È colpa del calcio se a Napoli si sogna lo scudetto e non lo si potrà mai vincere

Edoardo Riccio

Una stagione vissuta a ritmi altissimi, con un sogno scudetto rimasto vivo quasi sino al termine della stagione, eppure forse non è colpa del Napoli, nonostante i tanti rimpianti, perché il responsabile è uno solo...

Rabbia, collera, indignazione per un risentimento vivo, ardente nelle viscere del cuore: ammettiamolo, la sconfitta del Napoli con l'Empoli in Serie A è ancora cocente, la goleada rifilata al Sassuolo ancor di più. Brucia come non mai aver sciupato il senso per cui vivono da anni molti tifosi. Un sogno. Perché in fin dei conti un sogno è lo Scudetto, che anche quest'anno resterà tale ed inappagato. E qui entrano in gioco le colpe, le accuse, le critiche tanto giuste quanto severe; disapprovazioni, d'altronde, rivolte a chi?

I giudizi negativi, sorti nelle menti caotiche di ognuno di noi, a chi o cosa sarebbero rivolti? Al povero Spalletti? L'obiettivo stagionale è stato già centrato, il distacco dalla quinta in classifica è consistente, quindi il pass per la prossima Champions League è lì pronto per essere strappato.

Allora i colpevoli potrebbero essere i calciatori? Ahimè, i tempi sono cambiati: l'attaccamento alla maglia è divenuto aspetto mutabile già dall'avvento del nuovo secolo; eppure gli azzurri allenati da Luciano sembravano voler conquistare il tricolore non soltanto per una soddisfazione personale, ma anche per rimpinzare di gioia il cuore dei tifosi partenopei. L'amore e l'affetto sono  sentimenti veritieri, in virtù della simbiosi con una città che è metafora del calcio.

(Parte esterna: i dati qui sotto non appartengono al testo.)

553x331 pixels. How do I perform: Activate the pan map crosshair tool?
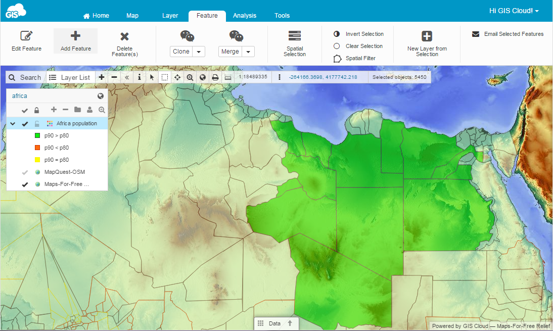point(177,77)
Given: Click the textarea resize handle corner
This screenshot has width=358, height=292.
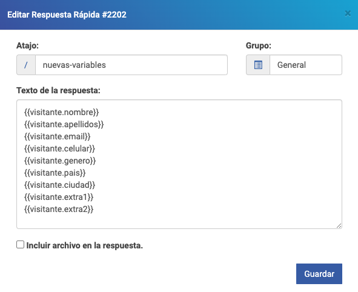Looking at the screenshot, I should [x=339, y=225].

Allora colpevole potrebbe essere il Maradona, dimora del Napoli e di "Pelusa" in seguito alla sua scomparsa? Un'ipotesi non necessariamente inammissibile. Da santuario del D10S è divenuto, infatti, il teatro della frantumazione dei sogni azzurri. Forse la denominazione in onore di Diego grava sulle spalle dei partenopei come un ingente fardello, forse il vento di Marechiaro e le statuette del Pibe de Oro rappresentano un onere insostenibile.

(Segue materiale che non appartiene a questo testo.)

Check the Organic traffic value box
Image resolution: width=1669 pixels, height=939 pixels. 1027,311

Ma è colpa del calcio se...

Probabilmente però risolvere l'enigma è più semplice del previsto, perché plausibilmente è solo colpa del calcio. È colpa del calcio perché questo sport implica meraviglia, predilige meraviglia e quest'ultima genera illusioni, fantasticherie, vagheggiamenti in molte occasioni mai esauditi. Dalla meraviglia comincia l'itinerario, l'evasione, dallo stupore prende avvio tutto il grappolo di emozioni, le quali manipolano l'essenza di ognuno di noi. Lo diceva già Aristotele.

È colpa del calcio in sé se i tifosi creano una relazione prolungata e sentimentale con questo sport. In qualche modo il gioco seduce, attrae in una maniera da cui è difficile distaccarsi del tutto. E in una città nella quale il calcio dipinge di azzurro pure i muri dei numerosi vicoli ed acquerella persino il Tirreno, frenare questi impulsi personali è un'impresa. Napoli è tanto calcio.

È colpa del calcio, dunque, se la natura di Napoli suscita questo sentimento di sbalordimento e di rimando si comincia a sognare - quello che forse per altri anni ancora i tifosi azzurri dovranno continuare a fare -. Sulla scia delle parole del patron, i partenopei sono partiti come una Ferrari, "che poi proprio ad Imola è caduta", perché "lo scudetto è una lotteria, alla quale partecipano in tanti, ma è difficile vincere. Quest'anno l'avremmo potuto conquistare, ma la priorità assoluta era il ritorno in Champions League".

Il senso di sfiducia genera un vuoto ciclopico: tante le aspettative deluse, una chimera di illusione, esposta allo sbuffo del gelido vento milanese, infrange sogni inappagati da troppo tempo ormai. Ma tanto si sa, l'abbiamo detto, il colpevole è stato già rintracciato: è colpa del calcio, è solo colpa sua se a Napoli si sogna lo scudetto e non lo si potrà mai conseguire, se non lo si potrà mai vivere intensamente come ogni cosa in questa città.